Chapter 2
Leesa
‘Can I come in?’
Just when I’d almost convinced myself I’d been hallucinating on the day of the crash, his voice from the other side of my door gave me enough of a shock that I knocked over the little pot of hospital-issue yoghurt.
‘Uh, yeah?’ I hurried to right the yoghurt, only belatedly wondering how bad my hair looked after days in bed.
He seemed hesitant, running a hand through his already wild mop of hair. That was new, but I supposed even Colin Gallagher was capable of feeling pity.
‘What are you doing here?’
‘That’s what you said last time you saw me. My sister is on your team, remember?’
‘But she’s not in this hospital room,’ I answered doubtfully. ‘How did they even let you in?’
‘I told them I was your boyfriend,’ he explained with a shrug. ‘I, uh, brought you something.’
What fresh hallucination was this? He thrust a gold-foil cardboard box in my direction. Reaching up with both hands, I grimaced when I moved the fingers of my left hand, where the cast came halfway along my palm.
‘Hey, easy.’ He set the box on the table next to the glob of spilled yoghurt and settled my arm back at my side. ‘Go on, have a look,’ he said as he rummaged in his pocket.
‘Is it going to squirt cream in my face?’
He raised an eyebrow at me and I could have pulled out my own tongue when I listened back to what I’d just said – in front of a known juvenile wannabe comedian with a dirty sense of humour.
With a sigh, I carelessly opened the lid to find a little cake.
There was cream, but in pretty rosettes with chocolate shavings – not the sort usually used in pranks, unless he was going to shove this in my face.
‘Uh, thanks.’
‘I heard you like slagroomtaart,’ he said as he produced a felt-tip pen and reached for my left arm.
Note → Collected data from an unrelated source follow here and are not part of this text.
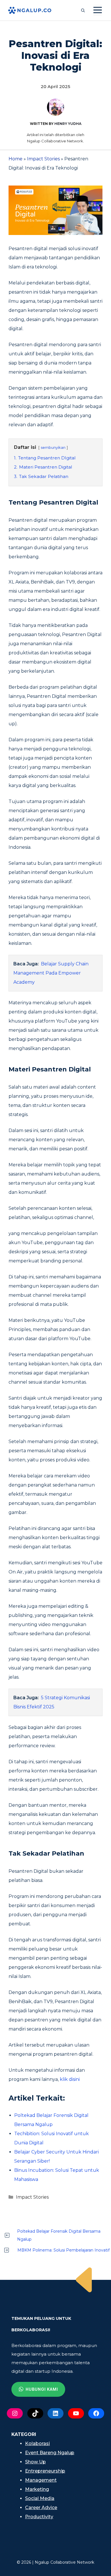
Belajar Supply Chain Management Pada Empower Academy (51, 973)
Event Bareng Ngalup (49, 2452)
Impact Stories (43, 159)
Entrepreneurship (45, 2471)
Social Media (39, 2498)
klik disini (70, 2079)
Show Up (35, 2462)
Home (15, 159)
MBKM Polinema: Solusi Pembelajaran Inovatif (63, 2250)
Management (41, 2480)
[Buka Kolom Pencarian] (83, 10)
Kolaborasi (37, 2443)
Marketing (37, 2489)
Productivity (39, 2516)
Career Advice (41, 2507)
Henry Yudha (67, 123)
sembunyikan (53, 447)
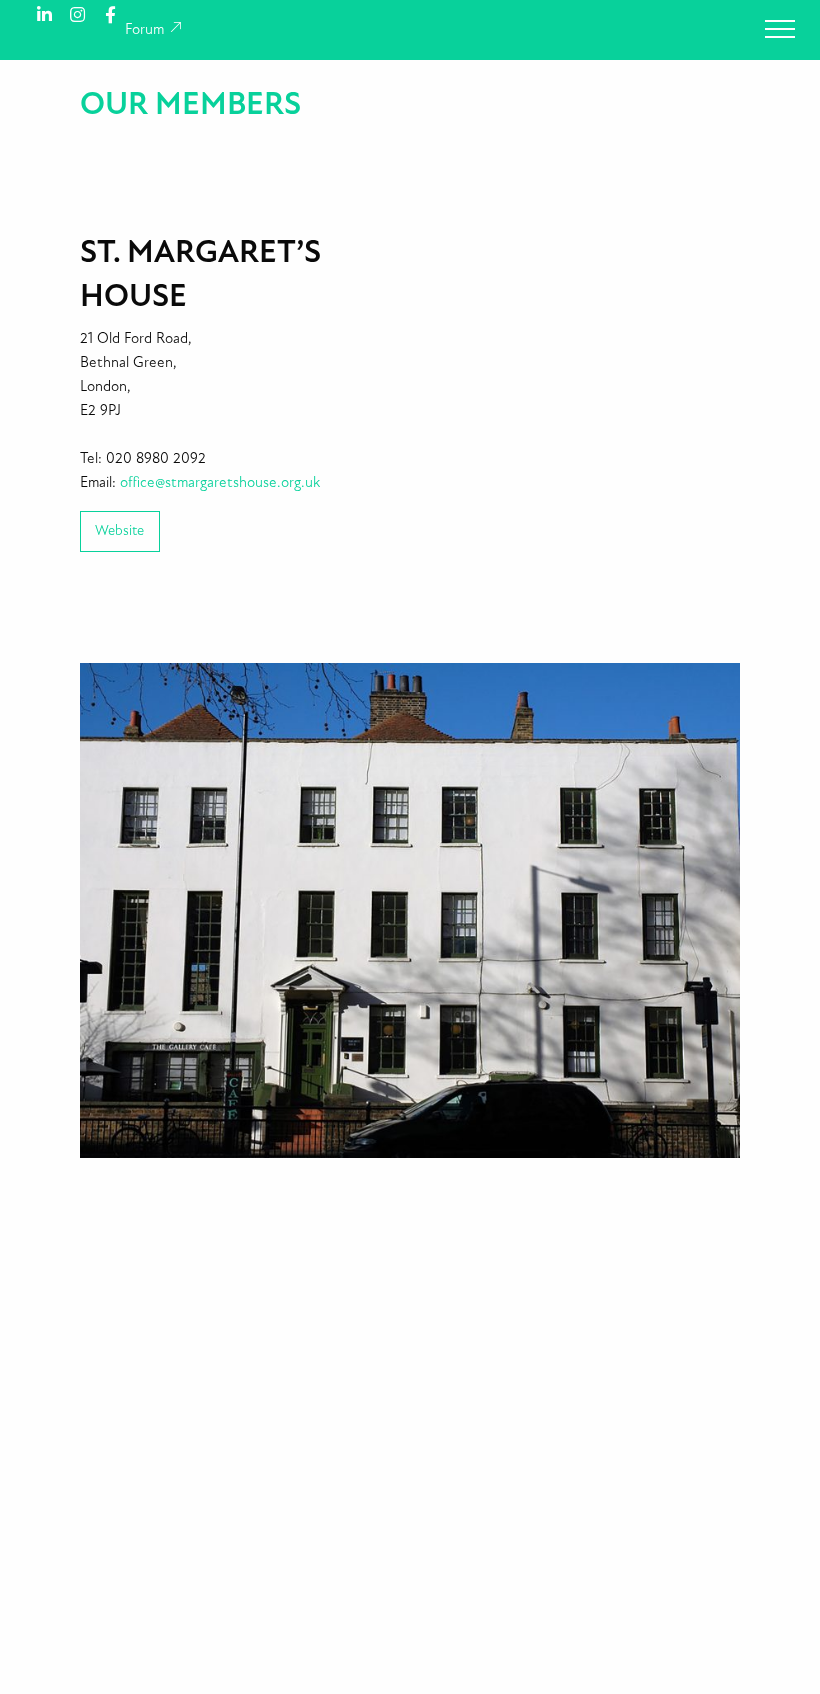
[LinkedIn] (44, 13)
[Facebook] (110, 13)
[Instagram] (77, 13)
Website (119, 530)
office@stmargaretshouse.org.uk (220, 482)
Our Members (190, 104)
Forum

He exaggerated the pronunciation of the Dutch cream cake atrociously.
Before I could come out of my stunned stupor to work out whether to stop him, he’d scrawled ‘Get Well Soon’, and something that was probably supposed to be his name on the purple soft cast. Waiting for the punchline of a joke I hadn’t understood yet, I studied him for long enough to notice how much sharper the lines of his face were at 24. He was kind of grown up.
‘What?’ he asked, making me glance away momentarily with a gulp.
‘I’m waiting for the prank. It must be here somewhere.’
‘No prank,’ he assured me, his gaze steady on mine. ‘I just wanted to see how you were before we fly out to Quebec.’
Not sure how else to respond, I waved around the room with my cast arm. ‘Not sure what you wanted to see.’
‘Anything – everything,’ he said. ‘You.’ The last word seemed to surprise him as well. ‘And I wanted to say sorry. I think it’s my fault you broke your arm.’